Patients stuck on trolleys in hospital corridors have become an all-too-familiar sight in Irish hospitals. Efficient hospitals need to be able to discharge patients promptly, manage planned treatment and provide beds for emergency admissions. The Health Service Executive (HSE) asked us to help them tackle this challenge.
We worked closely with clinicians and managers at Sligo Regional Hospital, to identify where they were having problems. We helped them understand how things could be better, the data they needed to gather and how it could be presented it in a clear graphic format to make it easy to understand. One example was giving clinicians and managers a daily demand forecast early for both unscheduled and scheduled care. It took into account patterns of demand on particular days and times of the year. That allowed clinicians to deal with any potential pressures early in the day rather than waiting until they had a beds crisis. We also provided monthly and annual demand and capacity forecasts to improve longer-term strategic planning.

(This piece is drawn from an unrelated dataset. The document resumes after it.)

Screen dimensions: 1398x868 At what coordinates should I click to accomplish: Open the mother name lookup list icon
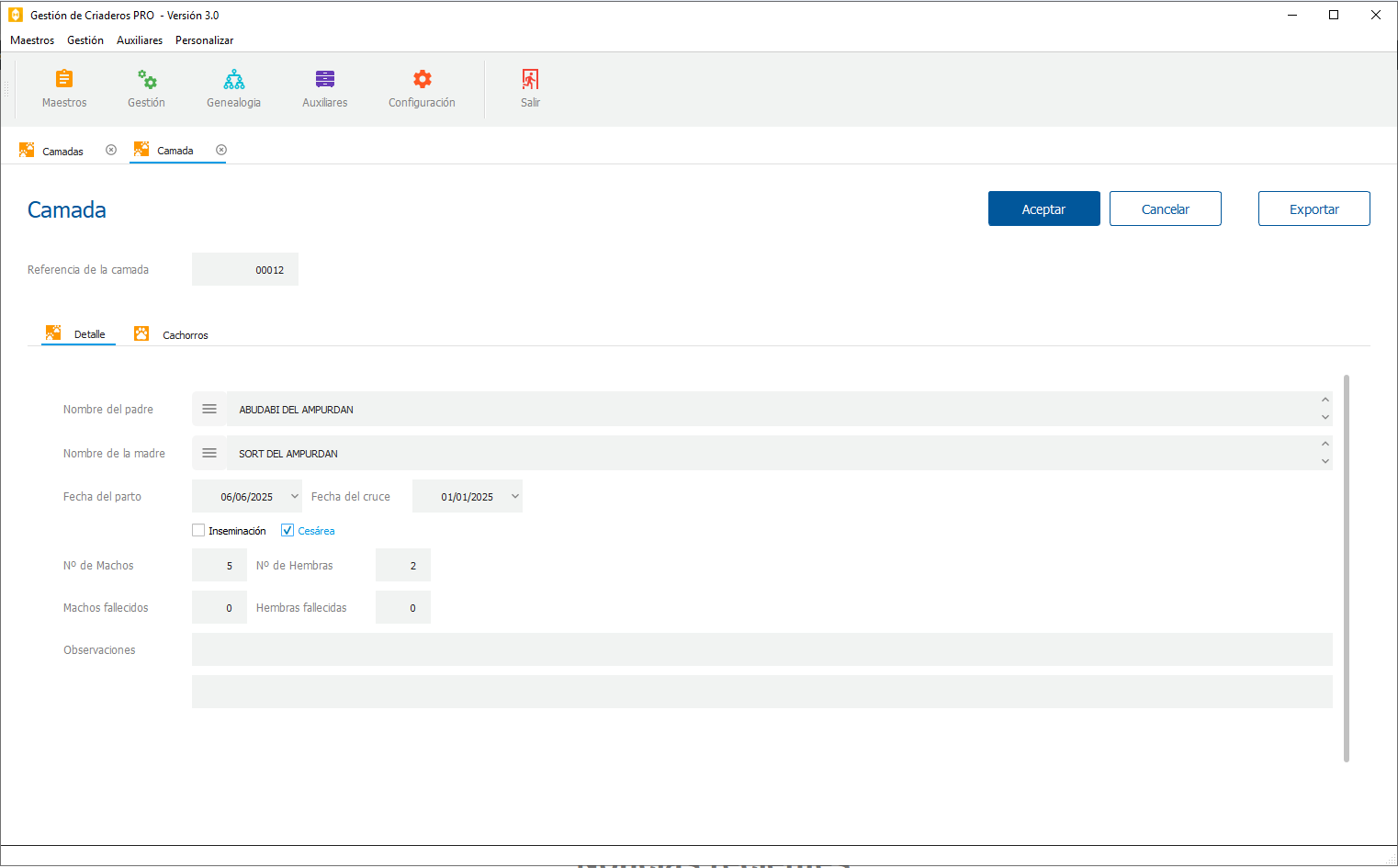[209, 454]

The clear benefit of this approach was that, because data was easy to understand, all hospital staff could see how they could make a difference. So clinicians began driving changes in their own work rather than leaving it to managers.

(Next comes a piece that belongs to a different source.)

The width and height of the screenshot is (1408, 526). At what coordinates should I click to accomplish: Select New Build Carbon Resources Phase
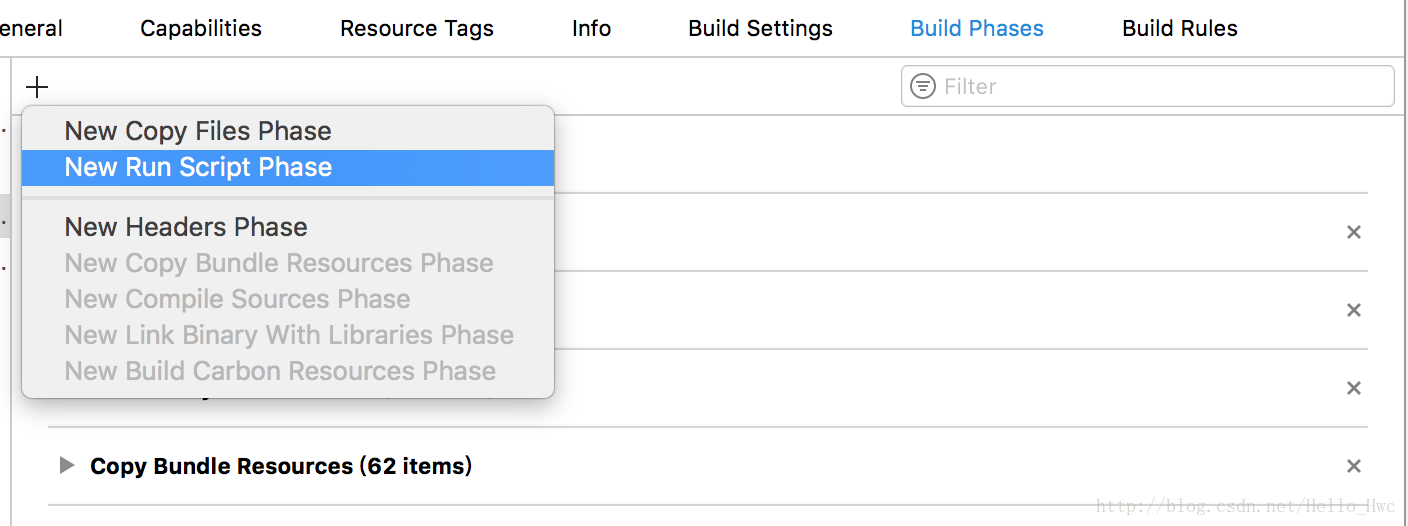pos(280,371)
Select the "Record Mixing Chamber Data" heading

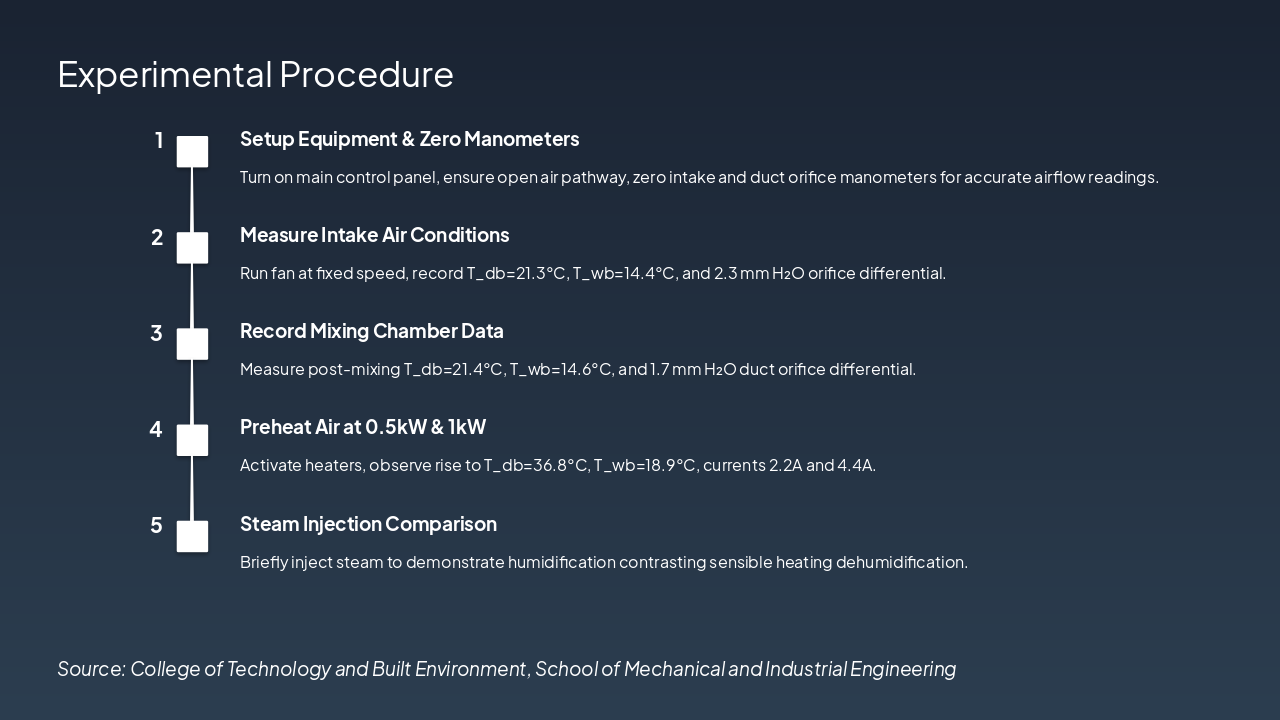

Improving patient flow means the hospital carries out more planned operations than before, and is managing winter pressures more effectively. It has cut the average lengths of time people spend as in-patients overall and eased pressure on the emergency department. This project has given the HSE a successful approach they are now taking to other hospitals.
"PA’s team brought a depth of experience in hospital performance and understood the need for the solution to be workable in a typical HSE hospital. Their hands on approach, working with clinicians to really understand their needs was impressive. The partnership with Sligo produced guidance on governance and the information needed to sustain improvements in patient flows and has successfully delivered a great improvement in performance."